>>>>>
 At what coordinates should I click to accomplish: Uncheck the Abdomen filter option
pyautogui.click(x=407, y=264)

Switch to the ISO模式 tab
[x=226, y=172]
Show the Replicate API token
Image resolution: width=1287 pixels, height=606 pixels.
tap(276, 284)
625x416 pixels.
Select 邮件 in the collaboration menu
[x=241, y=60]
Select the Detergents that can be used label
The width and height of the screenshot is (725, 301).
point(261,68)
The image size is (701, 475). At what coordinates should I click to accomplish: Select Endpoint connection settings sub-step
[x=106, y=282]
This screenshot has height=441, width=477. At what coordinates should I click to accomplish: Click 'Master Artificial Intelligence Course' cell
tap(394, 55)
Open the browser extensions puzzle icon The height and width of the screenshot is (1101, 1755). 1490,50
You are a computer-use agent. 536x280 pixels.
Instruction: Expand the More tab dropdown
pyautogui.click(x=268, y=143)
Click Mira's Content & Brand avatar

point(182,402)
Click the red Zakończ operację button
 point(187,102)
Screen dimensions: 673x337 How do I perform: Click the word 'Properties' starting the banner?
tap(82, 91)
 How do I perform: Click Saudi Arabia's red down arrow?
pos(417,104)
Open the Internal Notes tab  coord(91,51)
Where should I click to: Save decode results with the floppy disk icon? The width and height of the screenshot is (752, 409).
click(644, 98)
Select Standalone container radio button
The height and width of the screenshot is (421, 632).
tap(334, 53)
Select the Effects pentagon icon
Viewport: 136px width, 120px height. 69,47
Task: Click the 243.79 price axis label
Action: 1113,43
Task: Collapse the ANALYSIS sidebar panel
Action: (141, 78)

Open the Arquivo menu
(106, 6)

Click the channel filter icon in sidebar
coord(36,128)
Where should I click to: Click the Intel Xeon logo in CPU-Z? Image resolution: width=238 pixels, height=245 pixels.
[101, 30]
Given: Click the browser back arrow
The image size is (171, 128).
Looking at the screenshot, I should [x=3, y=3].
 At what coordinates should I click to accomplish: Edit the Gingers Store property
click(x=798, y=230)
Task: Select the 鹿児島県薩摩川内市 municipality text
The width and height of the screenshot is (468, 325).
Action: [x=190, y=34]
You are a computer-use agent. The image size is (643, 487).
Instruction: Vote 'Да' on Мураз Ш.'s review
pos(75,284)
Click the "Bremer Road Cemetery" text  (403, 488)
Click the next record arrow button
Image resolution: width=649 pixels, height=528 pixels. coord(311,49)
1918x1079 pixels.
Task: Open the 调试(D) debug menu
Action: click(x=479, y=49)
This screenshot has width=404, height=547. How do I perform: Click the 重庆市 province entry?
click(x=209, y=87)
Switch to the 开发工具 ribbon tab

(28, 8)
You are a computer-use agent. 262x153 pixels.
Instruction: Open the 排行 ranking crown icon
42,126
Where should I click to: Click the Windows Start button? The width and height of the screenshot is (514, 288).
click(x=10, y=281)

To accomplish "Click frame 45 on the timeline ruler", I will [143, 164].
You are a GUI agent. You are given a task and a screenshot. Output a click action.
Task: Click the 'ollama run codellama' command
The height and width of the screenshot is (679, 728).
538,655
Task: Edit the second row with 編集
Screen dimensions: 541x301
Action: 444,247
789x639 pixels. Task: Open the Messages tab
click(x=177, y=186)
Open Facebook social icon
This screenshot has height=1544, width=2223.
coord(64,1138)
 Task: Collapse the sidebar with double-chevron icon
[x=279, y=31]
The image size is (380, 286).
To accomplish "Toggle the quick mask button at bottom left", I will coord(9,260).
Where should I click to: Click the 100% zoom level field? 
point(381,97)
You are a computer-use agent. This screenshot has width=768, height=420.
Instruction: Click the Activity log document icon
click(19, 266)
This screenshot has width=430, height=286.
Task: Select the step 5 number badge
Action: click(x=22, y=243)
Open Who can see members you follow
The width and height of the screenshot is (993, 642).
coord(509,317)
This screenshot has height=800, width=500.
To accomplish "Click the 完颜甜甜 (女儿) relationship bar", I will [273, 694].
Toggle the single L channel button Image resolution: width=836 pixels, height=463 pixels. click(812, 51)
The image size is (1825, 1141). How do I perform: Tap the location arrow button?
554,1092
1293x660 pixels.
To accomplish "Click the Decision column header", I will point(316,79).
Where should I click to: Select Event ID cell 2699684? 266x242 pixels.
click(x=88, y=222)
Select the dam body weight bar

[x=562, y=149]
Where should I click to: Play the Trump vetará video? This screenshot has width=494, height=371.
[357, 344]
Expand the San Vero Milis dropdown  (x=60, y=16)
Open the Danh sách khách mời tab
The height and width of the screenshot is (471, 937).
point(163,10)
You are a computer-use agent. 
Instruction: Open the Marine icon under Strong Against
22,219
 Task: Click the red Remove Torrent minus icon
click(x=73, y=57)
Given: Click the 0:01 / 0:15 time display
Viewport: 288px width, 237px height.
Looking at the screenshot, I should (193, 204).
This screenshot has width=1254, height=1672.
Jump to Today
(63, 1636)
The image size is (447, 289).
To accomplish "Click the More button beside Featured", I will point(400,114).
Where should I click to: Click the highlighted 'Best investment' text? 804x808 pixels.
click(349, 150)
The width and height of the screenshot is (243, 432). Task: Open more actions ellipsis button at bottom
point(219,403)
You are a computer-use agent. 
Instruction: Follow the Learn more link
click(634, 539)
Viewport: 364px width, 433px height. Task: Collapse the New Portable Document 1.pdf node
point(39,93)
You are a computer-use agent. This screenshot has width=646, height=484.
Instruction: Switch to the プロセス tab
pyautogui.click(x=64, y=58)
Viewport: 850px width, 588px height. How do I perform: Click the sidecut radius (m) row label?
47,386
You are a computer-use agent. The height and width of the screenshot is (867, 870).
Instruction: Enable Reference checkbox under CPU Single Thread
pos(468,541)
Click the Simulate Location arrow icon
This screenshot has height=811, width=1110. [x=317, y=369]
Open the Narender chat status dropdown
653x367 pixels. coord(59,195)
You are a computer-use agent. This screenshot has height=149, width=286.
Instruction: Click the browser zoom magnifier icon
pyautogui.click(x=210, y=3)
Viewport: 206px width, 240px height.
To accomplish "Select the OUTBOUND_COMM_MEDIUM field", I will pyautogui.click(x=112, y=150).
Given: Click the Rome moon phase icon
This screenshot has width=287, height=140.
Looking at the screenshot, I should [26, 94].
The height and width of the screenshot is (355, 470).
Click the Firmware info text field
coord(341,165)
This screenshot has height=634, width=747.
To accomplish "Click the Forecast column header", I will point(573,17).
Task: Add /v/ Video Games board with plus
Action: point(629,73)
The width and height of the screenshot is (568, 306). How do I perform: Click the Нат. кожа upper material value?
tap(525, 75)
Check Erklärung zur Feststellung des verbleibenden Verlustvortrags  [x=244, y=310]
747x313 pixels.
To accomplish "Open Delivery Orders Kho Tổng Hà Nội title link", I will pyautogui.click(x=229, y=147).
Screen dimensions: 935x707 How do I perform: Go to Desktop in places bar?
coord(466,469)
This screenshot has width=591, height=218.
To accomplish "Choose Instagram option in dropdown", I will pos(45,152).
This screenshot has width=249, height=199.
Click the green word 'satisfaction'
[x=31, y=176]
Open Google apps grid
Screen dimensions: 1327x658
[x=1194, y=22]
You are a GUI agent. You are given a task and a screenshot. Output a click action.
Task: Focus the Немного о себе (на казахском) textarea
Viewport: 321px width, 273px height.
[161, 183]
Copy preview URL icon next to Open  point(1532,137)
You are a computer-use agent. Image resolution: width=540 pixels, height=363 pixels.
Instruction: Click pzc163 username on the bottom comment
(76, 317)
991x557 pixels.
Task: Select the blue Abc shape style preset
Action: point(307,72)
<<<<<
→ YOUR GOAL:
Can you lay out every line of the records above as a Markdown table with the columns Row and Line, skipping blank lines?

→ EXPECTED OUTPUT:
| Row | Line |
|---|---|
| 1 |  At what coordinates should I click to accomplish: Uncheck the Abdomen filter option |
| 2 | pyautogui.click(x=407, y=264) |
| 3 | Switch to the ISO模式 tab |
| 4 | [x=226, y=172] |
| 5 | Show the Replicate API token |
| 6 | Image resolution: width=1287 pixels, height=606 pixels. |
| 7 | tap(276, 284) |
| 8 | 625x416 pixels. |
| 9 | Select 邮件 in the collaboration menu |
| 10 | [x=241, y=60] |
| 11 | Select the Detergents that can be used label |
| 12 | The width and height of the screenshot is (725, 301). |
| 13 | point(261,68) |
| 14 | The image size is (701, 475). At what coordinates should I click to accomplish: Select Endpoint connection settings sub-step |
| 15 | [x=106, y=282] |
| 16 | This screenshot has height=441, width=477. At what coordinates should I click to accomplish: Click 'Master Artificial Intelligence Course' cell |
| 17 | tap(394, 55) |
| 18 | Open the browser extensions puzzle icon The height and width of the screenshot is (1101, 1755). 1490,50 |
| 19 | You are a computer-use agent. 536x280 pixels. |
| 20 | Instruction: Expand the More tab dropdown |
| 21 | pyautogui.click(x=268, y=143) |
| 22 | Click Mira's Content & Brand avatar |
| 23 | point(182,402) |
| 24 | Click the red Zakończ operację button |
| 25 |  point(187,102) |
| 26 | Screen dimensions: 673x337 How do I perform: Click the word 'Properties' starting the banner? |
| 27 | tap(82, 91) |
| 28 |  How do I perform: Click Saudi Arabia's red down arrow? |
| 29 | pos(417,104) |
| 30 | Open the Internal Notes tab  coord(91,51) |
| 31 | Where should I click to: Save decode results with the floppy disk icon? The width and height of the screenshot is (752, 409). |
| 32 | click(644, 98) |
| 33 | Select Standalone container radio button |
| 34 | The height and width of the screenshot is (421, 632). |
| 35 | tap(334, 53) |
| 36 | Select the Effects pentagon icon |
| 37 | Viewport: 136px width, 120px height. 69,47 |
| 38 | Task: Click the 243.79 price axis label |
| 39 | Action: 1113,43 |
| 40 | Task: Collapse the ANALYSIS sidebar panel |
| 41 | Action: (141, 78) |
| 42 | Open the Arquivo menu |
| 43 | (106, 6) |
| 44 | Click the channel filter icon in sidebar |
| 45 | coord(36,128) |
| 46 | Where should I click to: Click the Intel Xeon logo in CPU-Z? Image resolution: width=238 pixels, height=245 pixels. |
| 47 | [101, 30] |
| 48 | Given: Click the browser back arrow |
| 49 | The image size is (171, 128). |
| 50 | Looking at the screenshot, I should [x=3, y=3]. |
| 51 |  At what coordinates should I click to accomplish: Edit the Gingers Store property |
| 52 | click(x=798, y=230) |
| 53 | Task: Select the 鹿児島県薩摩川内市 municipality text |
| 54 | The width and height of the screenshot is (468, 325). |
| 55 | Action: [x=190, y=34] |
| 56 | You are a computer-use agent. The image size is (643, 487). |
| 57 | Instruction: Vote 'Да' on Мураз Ш.'s review |
| 58 | pos(75,284) |
| 59 | Click the "Bremer Road Cemetery" text  (403, 488) |
| 60 | Click the next record arrow button |
| 61 | Image resolution: width=649 pixels, height=528 pixels. coord(311,49) |
| 62 | 1918x1079 pixels. |
| 63 | Task: Open the 调试(D) debug menu |
| 64 | Action: click(x=479, y=49) |
| 65 | This screenshot has width=404, height=547. How do I perform: Click the 重庆市 province entry? |
| 66 | click(x=209, y=87) |
| 67 | Switch to the 开发工具 ribbon tab |
| 68 | (28, 8) |
| 69 | You are a computer-use agent. 262x153 pixels. |
| 70 | Instruction: Open the 排行 ranking crown icon |
| 71 | 42,126 |
| 72 | Where should I click to: Click the Windows Start button? The width and height of the screenshot is (514, 288). |
| 73 | click(x=10, y=281) |
| 74 | To accomplish "Click frame 45 on the timeline ruler", I will [143, 164]. |
| 75 | You are a GUI agent. You are given a task and a screenshot. Output a click action. |
| 76 | Task: Click the 'ollama run codellama' command |
| 77 | The height and width of the screenshot is (679, 728). |
| 78 | 538,655 |
| 79 | Task: Edit the second row with 編集 |
| 80 | Screen dimensions: 541x301 |
| 81 | Action: 444,247 |
| 82 | 789x639 pixels. Task: Open the Messages tab |
| 83 | click(x=177, y=186) |
| 84 | Open Facebook social icon |
| 85 | This screenshot has height=1544, width=2223. |
| 86 | coord(64,1138) |
| 87 |  Task: Collapse the sidebar with double-chevron icon |
| 88 | [x=279, y=31] |
| 89 | The image size is (380, 286). |
| 90 | To accomplish "Toggle the quick mask button at bottom left", I will coord(9,260). |
| 91 | Where should I click to: Click the 100% zoom level field?  |
| 92 | point(381,97) |
| 93 | You are a computer-use agent. This screenshot has width=768, height=420. |
| 94 | Instruction: Click the Activity log document icon |
| 95 | click(19, 266) |
| 96 | This screenshot has width=430, height=286. |
| 97 | Task: Select the step 5 number badge |
| 98 | Action: click(x=22, y=243) |
| 99 | Open Who can see members you follow |
| 100 | The width and height of the screenshot is (993, 642). |
| 101 | coord(509,317) |
| 102 | This screenshot has height=800, width=500. |
| 103 | To accomplish "Click the 完颜甜甜 (女儿) relationship bar", I will [273, 694]. |
| 104 | Toggle the single L channel button Image resolution: width=836 pixels, height=463 pixels. click(812, 51) |
| 105 | The image size is (1825, 1141). How do I perform: Tap the location arrow button? |
| 106 | 554,1092 |
| 107 | 1293x660 pixels. |
| 108 | To accomplish "Click the Decision column header", I will point(316,79). |
| 109 | Where should I click to: Select Event ID cell 2699684? 266x242 pixels. |
| 110 | click(x=88, y=222) |
| 111 | Select the dam body weight bar |
| 112 | [x=562, y=149] |
| 113 | Where should I click to: Play the Trump vetará video? This screenshot has width=494, height=371. |
| 114 | [357, 344] |
| 115 | Expand the San Vero Milis dropdown  (x=60, y=16) |
| 116 | Open the Danh sách khách mời tab |
| 117 | The height and width of the screenshot is (471, 937). |
| 118 | point(163,10) |
| 119 | You are a computer-use agent.  |
| 120 | Instruction: Open the Marine icon under Strong Against |
| 121 | 22,219 |
| 122 |  Task: Click the red Remove Torrent minus icon |
| 123 | click(x=73, y=57) |
| 124 | Given: Click the 0:01 / 0:15 time display |
| 125 | Viewport: 288px width, 237px height. |
| 126 | Looking at the screenshot, I should (193, 204). |
| 127 | This screenshot has width=1254, height=1672. |
| 128 | Jump to Today |
| 129 | (63, 1636) |
| 130 | The image size is (447, 289). |
| 131 | To accomplish "Click the More button beside Featured", I will point(400,114). |
| 132 | Where should I click to: Click the highlighted 'Best investment' text? 804x808 pixels. |
| 133 | click(349, 150) |
| 134 | The width and height of the screenshot is (243, 432). Task: Open more actions ellipsis button at bottom |
| 135 | point(219,403) |
| 136 | You are a computer-use agent.  |
| 137 | Instruction: Follow the Learn more link |
| 138 | click(634, 539) |
| 139 | Viewport: 364px width, 433px height. Task: Collapse the New Portable Document 1.pdf node |
| 140 | point(39,93) |
| 141 | You are a computer-use agent. This screenshot has width=646, height=484. |
| 142 | Instruction: Switch to the プロセス tab |
| 143 | pyautogui.click(x=64, y=58) |
| 144 | Viewport: 850px width, 588px height. How do I perform: Click the sidecut radius (m) row label? |
| 145 | 47,386 |
| 146 | You are a computer-use agent. The height and width of the screenshot is (867, 870). |
| 147 | Instruction: Enable Reference checkbox under CPU Single Thread |
| 148 | pos(468,541) |
| 149 | Click the Simulate Location arrow icon |
| 150 | This screenshot has height=811, width=1110. [x=317, y=369] |
| 151 | Open the Narender chat status dropdown |
| 152 | 653x367 pixels. coord(59,195) |
| 153 | You are a computer-use agent. This screenshot has height=149, width=286. |
| 154 | Instruction: Click the browser zoom magnifier icon |
| 155 | pyautogui.click(x=210, y=3) |
| 156 | Viewport: 206px width, 240px height. |
| 157 | To accomplish "Select the OUTBOUND_COMM_MEDIUM field", I will pyautogui.click(x=112, y=150). |
| 158 | Given: Click the Rome moon phase icon |
| 159 | This screenshot has width=287, height=140. |
| 160 | Looking at the screenshot, I should [26, 94]. |
| 161 | The height and width of the screenshot is (355, 470). |
| 162 | Click the Firmware info text field |
| 163 | coord(341,165) |
| 164 | This screenshot has height=634, width=747. |
| 165 | To accomplish "Click the Forecast column header", I will point(573,17). |
| 166 | Task: Add /v/ Video Games board with plus |
| 167 | Action: point(629,73) |
| 168 | The width and height of the screenshot is (568, 306). How do I perform: Click the Нат. кожа upper material value? |
| 169 | tap(525, 75) |
| 170 | Check Erklärung zur Feststellung des verbleibenden Verlustvortrags  [x=244, y=310] |
| 171 | 747x313 pixels. |
| 172 | To accomplish "Open Delivery Orders Kho Tổng Hà Nội title link", I will pyautogui.click(x=229, y=147). |
| 173 | Screen dimensions: 935x707 How do I perform: Go to Desktop in places bar? |
| 174 | coord(466,469) |
| 175 | This screenshot has width=591, height=218. |
| 176 | To accomplish "Choose Instagram option in dropdown", I will pos(45,152). |
| 177 | This screenshot has width=249, height=199. |
| 178 | Click the green word 'satisfaction' |
| 179 | [x=31, y=176] |
| 180 | Open Google apps grid |
| 181 | Screen dimensions: 1327x658 |
| 182 | [x=1194, y=22] |
| 183 | You are a GUI agent. You are given a task and a screenshot. Output a click action. |
| 184 | Task: Focus the Немного о себе (на казахском) textarea |
| 185 | Viewport: 321px width, 273px height. |
| 186 | [161, 183] |
| 187 | Copy preview URL icon next to Open  point(1532,137) |
| 188 | You are a computer-use agent. Image resolution: width=540 pixels, height=363 pixels. |
| 189 | Instruction: Click pzc163 username on the bottom comment |
| 190 | (76, 317) |
| 191 | 991x557 pixels. |
| 192 | Task: Select the blue Abc shape style preset |
| 193 | Action: point(307,72) |